:: Record set

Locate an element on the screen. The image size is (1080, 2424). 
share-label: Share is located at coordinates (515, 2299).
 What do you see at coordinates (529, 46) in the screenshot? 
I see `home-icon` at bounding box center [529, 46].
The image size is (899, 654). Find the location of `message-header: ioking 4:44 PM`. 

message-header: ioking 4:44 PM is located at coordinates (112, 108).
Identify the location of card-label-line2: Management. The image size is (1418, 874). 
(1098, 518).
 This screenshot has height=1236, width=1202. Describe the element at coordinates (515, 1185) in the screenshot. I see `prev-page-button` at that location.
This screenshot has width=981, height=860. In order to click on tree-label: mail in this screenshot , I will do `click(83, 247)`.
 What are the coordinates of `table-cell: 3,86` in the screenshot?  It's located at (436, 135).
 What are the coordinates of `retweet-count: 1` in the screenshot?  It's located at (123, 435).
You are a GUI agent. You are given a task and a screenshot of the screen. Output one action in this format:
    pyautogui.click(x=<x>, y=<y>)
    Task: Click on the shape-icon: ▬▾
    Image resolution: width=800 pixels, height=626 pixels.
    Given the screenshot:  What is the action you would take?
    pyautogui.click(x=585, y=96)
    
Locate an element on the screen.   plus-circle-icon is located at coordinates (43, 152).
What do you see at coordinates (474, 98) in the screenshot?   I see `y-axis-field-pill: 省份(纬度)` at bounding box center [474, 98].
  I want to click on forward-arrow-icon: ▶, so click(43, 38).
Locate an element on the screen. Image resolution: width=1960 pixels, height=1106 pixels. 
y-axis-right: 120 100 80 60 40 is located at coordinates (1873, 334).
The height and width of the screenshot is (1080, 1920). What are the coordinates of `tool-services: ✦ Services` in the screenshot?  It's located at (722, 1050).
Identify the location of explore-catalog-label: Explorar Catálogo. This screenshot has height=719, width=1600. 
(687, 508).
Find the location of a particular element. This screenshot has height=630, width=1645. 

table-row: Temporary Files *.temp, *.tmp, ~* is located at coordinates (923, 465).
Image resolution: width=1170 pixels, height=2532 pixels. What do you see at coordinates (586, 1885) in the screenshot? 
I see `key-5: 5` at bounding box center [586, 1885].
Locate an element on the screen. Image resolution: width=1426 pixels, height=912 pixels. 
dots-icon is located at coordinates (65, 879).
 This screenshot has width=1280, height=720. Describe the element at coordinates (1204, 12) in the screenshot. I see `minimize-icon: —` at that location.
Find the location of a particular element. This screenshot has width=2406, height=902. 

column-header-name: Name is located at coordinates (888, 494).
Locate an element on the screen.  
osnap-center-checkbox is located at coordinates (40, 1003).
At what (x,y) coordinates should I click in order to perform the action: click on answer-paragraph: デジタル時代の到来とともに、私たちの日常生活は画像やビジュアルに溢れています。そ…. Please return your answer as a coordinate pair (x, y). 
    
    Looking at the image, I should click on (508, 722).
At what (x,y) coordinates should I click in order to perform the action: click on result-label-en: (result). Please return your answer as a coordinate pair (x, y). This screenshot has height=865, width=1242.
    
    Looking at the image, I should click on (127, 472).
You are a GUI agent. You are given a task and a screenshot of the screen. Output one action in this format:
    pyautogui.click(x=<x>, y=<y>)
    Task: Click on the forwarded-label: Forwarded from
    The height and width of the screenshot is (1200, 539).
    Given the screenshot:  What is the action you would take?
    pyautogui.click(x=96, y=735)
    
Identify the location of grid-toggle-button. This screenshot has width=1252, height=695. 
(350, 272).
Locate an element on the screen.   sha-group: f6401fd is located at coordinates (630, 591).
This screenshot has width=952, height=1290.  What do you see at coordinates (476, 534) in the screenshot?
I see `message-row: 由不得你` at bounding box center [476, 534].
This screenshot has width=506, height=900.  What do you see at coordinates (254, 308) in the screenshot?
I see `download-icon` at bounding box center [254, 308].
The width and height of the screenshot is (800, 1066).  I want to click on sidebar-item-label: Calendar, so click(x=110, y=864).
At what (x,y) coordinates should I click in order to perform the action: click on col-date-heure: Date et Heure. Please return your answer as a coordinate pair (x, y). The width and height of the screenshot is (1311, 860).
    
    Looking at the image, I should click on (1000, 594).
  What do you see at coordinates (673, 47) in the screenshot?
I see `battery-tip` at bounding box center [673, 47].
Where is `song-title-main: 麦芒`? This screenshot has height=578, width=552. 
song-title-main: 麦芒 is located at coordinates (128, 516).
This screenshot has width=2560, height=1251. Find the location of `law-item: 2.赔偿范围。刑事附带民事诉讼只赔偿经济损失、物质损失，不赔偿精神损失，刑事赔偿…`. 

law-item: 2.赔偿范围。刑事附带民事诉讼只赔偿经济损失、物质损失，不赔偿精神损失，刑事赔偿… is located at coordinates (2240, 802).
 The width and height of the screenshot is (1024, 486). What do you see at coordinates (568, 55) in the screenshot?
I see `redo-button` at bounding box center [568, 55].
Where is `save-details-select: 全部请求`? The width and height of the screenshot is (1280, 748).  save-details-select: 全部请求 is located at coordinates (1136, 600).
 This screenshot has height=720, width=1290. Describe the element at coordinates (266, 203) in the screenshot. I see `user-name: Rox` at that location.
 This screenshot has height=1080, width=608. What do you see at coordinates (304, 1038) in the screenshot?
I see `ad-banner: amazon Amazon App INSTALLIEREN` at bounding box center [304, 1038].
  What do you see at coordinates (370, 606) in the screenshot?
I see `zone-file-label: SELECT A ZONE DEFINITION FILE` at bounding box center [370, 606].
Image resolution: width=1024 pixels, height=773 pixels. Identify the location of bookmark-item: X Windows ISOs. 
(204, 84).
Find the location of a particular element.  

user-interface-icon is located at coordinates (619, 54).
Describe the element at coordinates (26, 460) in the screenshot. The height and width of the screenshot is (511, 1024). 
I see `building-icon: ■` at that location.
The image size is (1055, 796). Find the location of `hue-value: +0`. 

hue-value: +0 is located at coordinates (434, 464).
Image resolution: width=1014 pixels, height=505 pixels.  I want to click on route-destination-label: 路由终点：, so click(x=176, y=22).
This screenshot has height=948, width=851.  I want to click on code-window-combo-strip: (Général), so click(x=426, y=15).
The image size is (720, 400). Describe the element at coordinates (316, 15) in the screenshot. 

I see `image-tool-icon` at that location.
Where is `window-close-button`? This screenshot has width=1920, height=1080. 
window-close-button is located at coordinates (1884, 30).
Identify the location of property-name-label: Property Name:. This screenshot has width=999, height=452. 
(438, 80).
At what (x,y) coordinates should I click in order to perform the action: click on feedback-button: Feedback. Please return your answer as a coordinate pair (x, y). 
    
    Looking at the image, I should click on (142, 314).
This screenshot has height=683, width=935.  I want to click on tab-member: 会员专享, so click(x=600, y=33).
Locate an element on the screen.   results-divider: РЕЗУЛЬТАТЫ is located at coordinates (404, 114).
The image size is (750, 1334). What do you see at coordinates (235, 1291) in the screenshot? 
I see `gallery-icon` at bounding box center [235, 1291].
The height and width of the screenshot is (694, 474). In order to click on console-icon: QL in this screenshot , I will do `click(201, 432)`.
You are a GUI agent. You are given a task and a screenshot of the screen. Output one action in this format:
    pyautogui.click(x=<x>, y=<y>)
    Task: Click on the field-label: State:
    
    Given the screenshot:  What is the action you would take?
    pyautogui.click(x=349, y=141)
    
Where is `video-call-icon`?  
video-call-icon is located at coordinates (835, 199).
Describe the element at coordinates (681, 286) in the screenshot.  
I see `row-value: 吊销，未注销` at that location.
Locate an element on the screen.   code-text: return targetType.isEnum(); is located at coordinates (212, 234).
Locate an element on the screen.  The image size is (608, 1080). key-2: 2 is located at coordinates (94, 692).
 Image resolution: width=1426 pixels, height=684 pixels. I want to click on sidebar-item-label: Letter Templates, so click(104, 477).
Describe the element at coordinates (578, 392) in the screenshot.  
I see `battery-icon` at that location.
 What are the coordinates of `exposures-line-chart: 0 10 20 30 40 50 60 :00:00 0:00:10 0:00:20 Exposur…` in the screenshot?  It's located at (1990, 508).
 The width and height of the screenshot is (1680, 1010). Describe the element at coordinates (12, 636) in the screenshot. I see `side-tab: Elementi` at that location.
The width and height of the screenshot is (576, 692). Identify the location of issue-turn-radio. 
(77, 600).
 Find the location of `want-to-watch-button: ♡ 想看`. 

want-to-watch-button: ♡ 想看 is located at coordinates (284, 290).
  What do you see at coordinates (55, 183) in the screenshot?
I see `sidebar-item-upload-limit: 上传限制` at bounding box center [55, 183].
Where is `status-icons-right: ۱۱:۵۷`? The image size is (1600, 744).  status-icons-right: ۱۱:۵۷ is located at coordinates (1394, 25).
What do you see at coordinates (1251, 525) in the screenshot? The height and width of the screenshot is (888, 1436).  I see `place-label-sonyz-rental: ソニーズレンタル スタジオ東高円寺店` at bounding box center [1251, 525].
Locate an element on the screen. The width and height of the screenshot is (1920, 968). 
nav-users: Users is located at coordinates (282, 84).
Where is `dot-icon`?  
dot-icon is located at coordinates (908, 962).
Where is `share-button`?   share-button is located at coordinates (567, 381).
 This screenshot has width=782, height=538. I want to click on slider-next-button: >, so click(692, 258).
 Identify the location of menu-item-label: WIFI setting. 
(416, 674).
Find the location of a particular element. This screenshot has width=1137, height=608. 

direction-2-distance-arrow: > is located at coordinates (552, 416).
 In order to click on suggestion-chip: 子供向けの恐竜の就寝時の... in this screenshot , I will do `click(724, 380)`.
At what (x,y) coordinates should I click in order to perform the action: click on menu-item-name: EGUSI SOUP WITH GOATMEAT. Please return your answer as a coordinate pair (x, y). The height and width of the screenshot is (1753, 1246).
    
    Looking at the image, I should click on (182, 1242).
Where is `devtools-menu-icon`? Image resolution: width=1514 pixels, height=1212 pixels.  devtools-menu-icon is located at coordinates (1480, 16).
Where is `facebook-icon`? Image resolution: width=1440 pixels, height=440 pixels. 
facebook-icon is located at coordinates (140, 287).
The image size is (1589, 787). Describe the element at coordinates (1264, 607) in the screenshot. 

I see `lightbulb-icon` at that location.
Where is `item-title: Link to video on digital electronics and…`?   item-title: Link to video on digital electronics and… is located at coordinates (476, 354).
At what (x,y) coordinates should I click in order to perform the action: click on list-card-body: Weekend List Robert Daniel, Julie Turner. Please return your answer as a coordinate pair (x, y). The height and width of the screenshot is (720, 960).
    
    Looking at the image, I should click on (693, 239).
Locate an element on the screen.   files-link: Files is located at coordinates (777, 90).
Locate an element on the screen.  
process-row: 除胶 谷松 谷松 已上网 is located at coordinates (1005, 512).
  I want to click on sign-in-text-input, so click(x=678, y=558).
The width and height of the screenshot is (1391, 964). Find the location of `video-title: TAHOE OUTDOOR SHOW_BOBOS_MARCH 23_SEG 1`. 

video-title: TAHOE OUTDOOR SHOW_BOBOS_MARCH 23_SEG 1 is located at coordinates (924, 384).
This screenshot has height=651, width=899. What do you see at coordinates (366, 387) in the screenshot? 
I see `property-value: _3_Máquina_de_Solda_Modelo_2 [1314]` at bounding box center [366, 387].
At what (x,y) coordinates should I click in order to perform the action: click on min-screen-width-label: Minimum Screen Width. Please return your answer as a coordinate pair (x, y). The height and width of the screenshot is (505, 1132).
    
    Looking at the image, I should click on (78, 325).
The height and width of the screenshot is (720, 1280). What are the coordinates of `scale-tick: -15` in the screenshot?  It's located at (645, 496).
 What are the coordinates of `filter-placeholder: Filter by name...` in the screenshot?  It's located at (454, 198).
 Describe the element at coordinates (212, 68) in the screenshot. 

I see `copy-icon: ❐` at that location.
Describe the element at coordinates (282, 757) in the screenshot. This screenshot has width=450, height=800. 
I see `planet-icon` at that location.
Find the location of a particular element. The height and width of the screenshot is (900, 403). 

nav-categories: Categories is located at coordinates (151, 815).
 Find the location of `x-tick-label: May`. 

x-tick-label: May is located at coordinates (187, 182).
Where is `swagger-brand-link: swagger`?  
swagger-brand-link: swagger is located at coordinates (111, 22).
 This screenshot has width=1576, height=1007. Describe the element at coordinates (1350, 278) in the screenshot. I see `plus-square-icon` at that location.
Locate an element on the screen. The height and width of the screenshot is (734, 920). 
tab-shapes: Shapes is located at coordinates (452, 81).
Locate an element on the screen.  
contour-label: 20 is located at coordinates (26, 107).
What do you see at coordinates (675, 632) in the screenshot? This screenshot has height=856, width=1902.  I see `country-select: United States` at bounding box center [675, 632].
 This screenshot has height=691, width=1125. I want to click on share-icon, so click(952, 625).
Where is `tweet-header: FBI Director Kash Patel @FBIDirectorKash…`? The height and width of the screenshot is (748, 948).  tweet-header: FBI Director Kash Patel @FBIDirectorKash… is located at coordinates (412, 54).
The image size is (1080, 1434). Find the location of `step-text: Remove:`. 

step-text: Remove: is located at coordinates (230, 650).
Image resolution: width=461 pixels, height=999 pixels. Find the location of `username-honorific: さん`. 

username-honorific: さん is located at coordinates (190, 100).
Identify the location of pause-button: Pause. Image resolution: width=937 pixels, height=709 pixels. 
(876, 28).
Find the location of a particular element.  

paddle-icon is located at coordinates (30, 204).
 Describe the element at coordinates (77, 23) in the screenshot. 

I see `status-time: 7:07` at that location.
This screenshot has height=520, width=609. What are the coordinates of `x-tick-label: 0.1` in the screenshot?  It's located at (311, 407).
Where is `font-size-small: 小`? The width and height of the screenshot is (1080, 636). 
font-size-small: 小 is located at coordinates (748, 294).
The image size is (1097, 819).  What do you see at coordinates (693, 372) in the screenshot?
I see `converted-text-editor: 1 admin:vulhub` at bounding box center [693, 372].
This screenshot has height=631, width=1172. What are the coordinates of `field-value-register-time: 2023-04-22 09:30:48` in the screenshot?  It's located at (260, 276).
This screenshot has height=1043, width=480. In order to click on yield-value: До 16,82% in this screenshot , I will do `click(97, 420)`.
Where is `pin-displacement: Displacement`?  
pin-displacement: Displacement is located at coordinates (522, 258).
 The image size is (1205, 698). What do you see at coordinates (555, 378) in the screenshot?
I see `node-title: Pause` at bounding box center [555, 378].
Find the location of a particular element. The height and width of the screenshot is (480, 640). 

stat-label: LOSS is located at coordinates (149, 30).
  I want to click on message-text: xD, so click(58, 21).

::::

[Activity]:
Swap "Identify" for "Find" in the records, starting from the first line and going on through the line with "This screenshot has height=1236, width=1202.". Give only those lines, with nothing else changed.

[Result of this task]:
Locate an element on the screen. The image size is (1080, 2424). 
share-label: Share is located at coordinates (515, 2299).
 What do you see at coordinates (529, 46) in the screenshot? 
I see `home-icon` at bounding box center [529, 46].
The image size is (899, 654). Find the location of `message-header: ioking 4:44 PM`. 

message-header: ioking 4:44 PM is located at coordinates (112, 108).
Find the location of card-label-line2: Management. The image size is (1418, 874). 
(1098, 518).
 This screenshot has height=1236, width=1202. Describe the element at coordinates (515, 1185) in the screenshot. I see `prev-page-button` at that location.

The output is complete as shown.